Community Building & Engagement

The project achieved above-average attendance rates through targeted, authentic outreach that resonated with both target communities. We successfully facilitated meaningful cross-sector dialogue that generated lasting insights and behavioral change among participants. Most importantly, we created a framework for ongoing collaboration that extended well beyond the webinar series format, establishing foundations for sustained professional relationship development.

Partnership Development

The three-way organizational collaboration required sophisticated partnership management skills and strategic thinking about complementary strengths. We successfully leveraged each partner's unique capabilities and networks while maintaining balanced representation and shared ownership throughout the process. This partnership model established a template for future cross-sector programming initiatives while demonstrating our ability to create value through strategic alliance development.

Next Phase Opportunities

Based on participant feedback and engagement levels, this proof of concept validates significant potential for expansion and evolution. Geographic expansion opportunities include replicating this format in other innovation hubs where similar cross-sector challenges exist. The framework appears adaptable to other sector combinations, suggesting broader application potential beyond health tech and public health specifically.

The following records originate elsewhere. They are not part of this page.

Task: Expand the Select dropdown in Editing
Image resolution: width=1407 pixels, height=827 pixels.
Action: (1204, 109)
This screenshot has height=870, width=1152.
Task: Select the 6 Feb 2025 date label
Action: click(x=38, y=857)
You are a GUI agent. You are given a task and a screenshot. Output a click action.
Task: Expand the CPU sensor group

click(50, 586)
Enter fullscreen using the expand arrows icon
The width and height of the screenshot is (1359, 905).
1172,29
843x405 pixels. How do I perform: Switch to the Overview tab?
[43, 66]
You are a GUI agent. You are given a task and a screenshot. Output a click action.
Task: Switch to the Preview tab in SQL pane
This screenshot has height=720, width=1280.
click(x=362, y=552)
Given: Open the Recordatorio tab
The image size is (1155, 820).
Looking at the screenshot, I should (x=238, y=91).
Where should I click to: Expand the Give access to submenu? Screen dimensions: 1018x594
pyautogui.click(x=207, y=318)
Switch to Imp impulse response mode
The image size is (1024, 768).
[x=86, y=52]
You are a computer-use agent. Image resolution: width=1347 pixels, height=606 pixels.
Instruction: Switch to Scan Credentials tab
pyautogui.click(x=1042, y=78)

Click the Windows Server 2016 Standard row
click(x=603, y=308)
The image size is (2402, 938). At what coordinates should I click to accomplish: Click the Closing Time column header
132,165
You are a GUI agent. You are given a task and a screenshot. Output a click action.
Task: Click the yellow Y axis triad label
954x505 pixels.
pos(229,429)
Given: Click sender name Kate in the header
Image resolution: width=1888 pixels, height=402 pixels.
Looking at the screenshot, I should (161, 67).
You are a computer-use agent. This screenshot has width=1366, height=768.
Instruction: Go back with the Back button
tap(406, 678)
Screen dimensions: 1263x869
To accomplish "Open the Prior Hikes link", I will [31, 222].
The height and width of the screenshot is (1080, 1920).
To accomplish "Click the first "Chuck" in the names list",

Platform development represents another promising direction, with participants expressing interest in ongoing community infrastructure for sustained collaboration. Finally, the success of this initiative suggests opportunities to develop more sophisticated impact tracking methodologies for cross-sector initiatives, potentially creating measurable frameworks that other organizations could adopt.

This proof of concept demonstrates our capability to identify market gaps, design innovative programming solutions, execute complex multi-partner initiatives, and generate measurable impact in professional community building and education. The combination of strategic thinking, operational excellence, and meaningful outcomes positions this work as a strong portfolio example of our approach to transformative professional programming.